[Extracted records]
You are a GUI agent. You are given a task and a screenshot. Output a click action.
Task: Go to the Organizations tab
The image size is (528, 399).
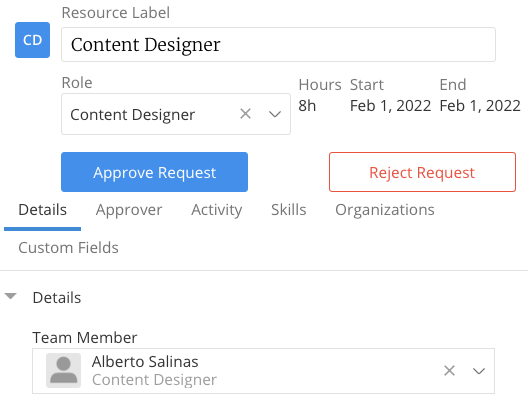tap(385, 210)
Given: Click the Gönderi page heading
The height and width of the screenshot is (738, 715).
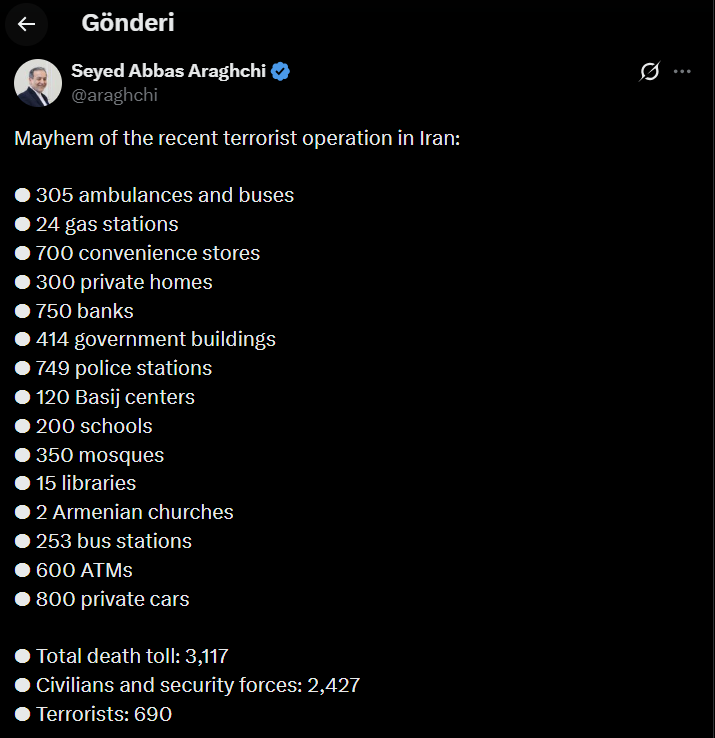Looking at the screenshot, I should point(128,23).
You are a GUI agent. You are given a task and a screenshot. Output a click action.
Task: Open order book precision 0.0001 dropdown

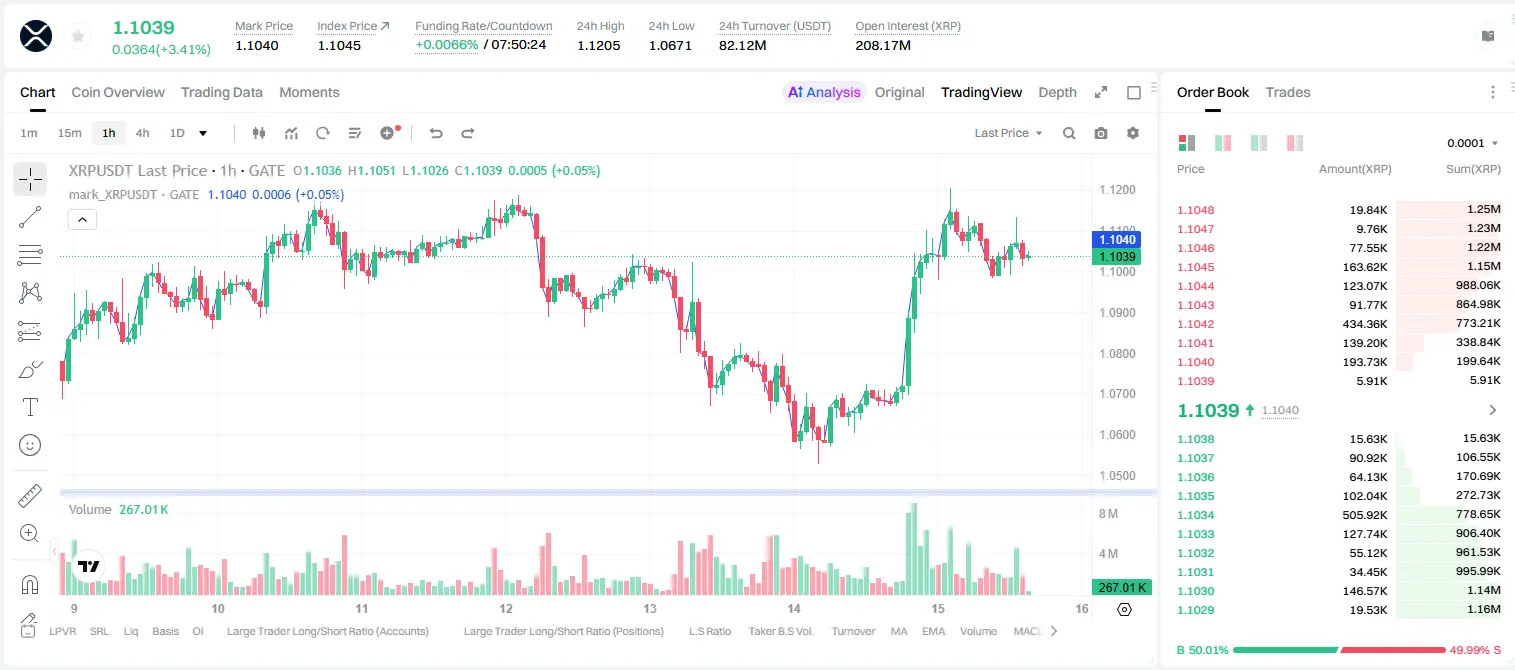pyautogui.click(x=1472, y=143)
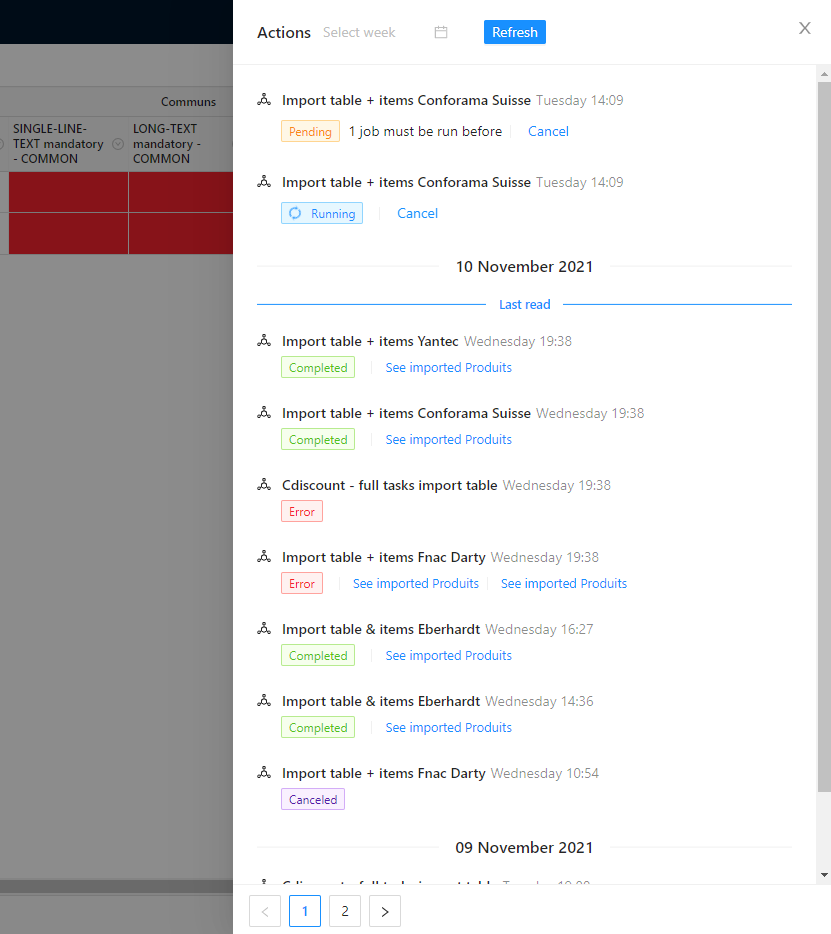831x934 pixels.
Task: Click the spinning Running status badge
Action: tap(322, 213)
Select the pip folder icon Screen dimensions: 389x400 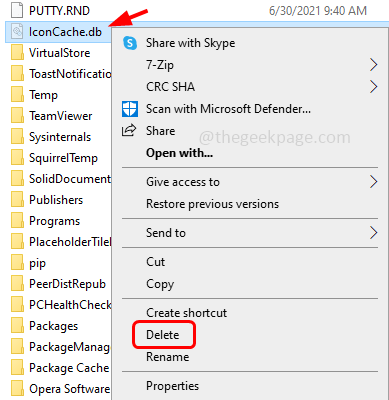coord(17,263)
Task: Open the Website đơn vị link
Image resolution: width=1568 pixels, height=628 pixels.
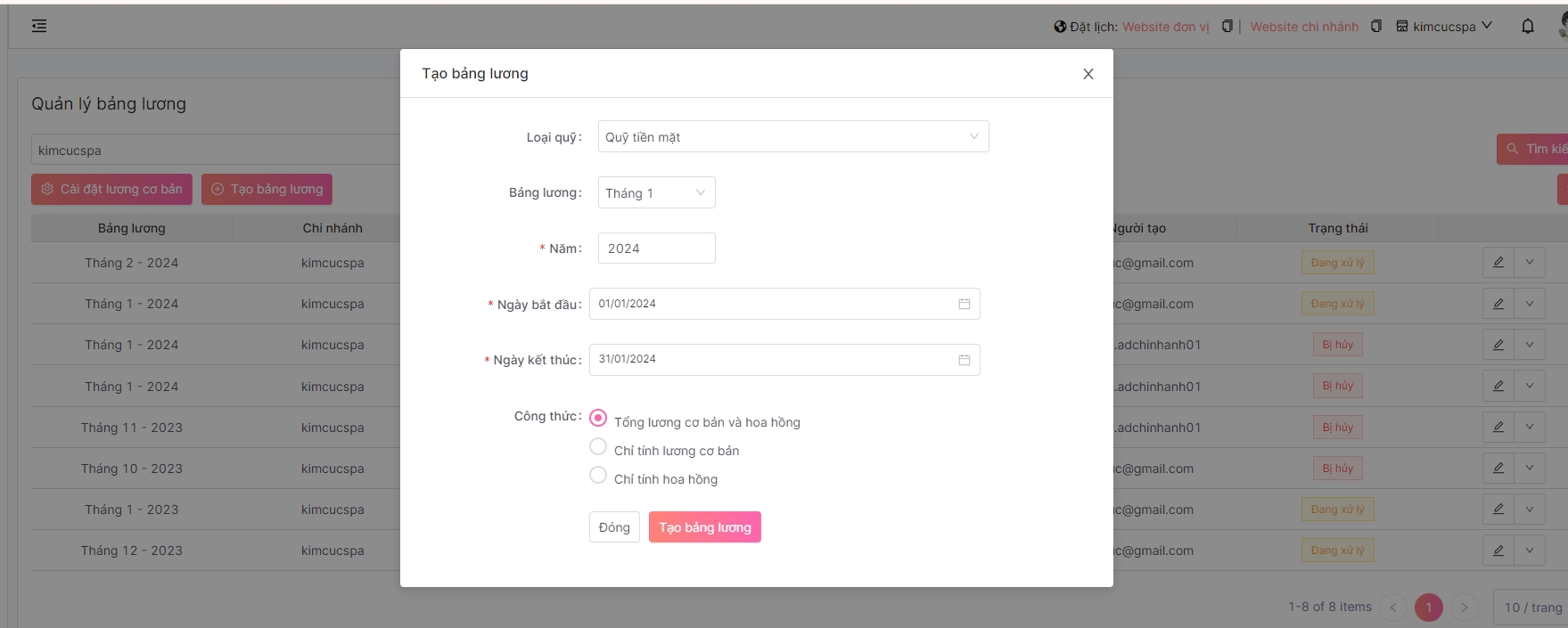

Task instructions
Reproduce only the lines from the first line of the entries through the line containing "Given: Click the Gönderi page heading", exactly and with both ends kept. Omit the pictures.

Written response
You are a GUI agent. You are given a task and a screenshot. Output a click action.
Task: Go to the Organizations tab
The image size is (528, 399).
tap(385, 210)
Given: Click the Gönderi page heading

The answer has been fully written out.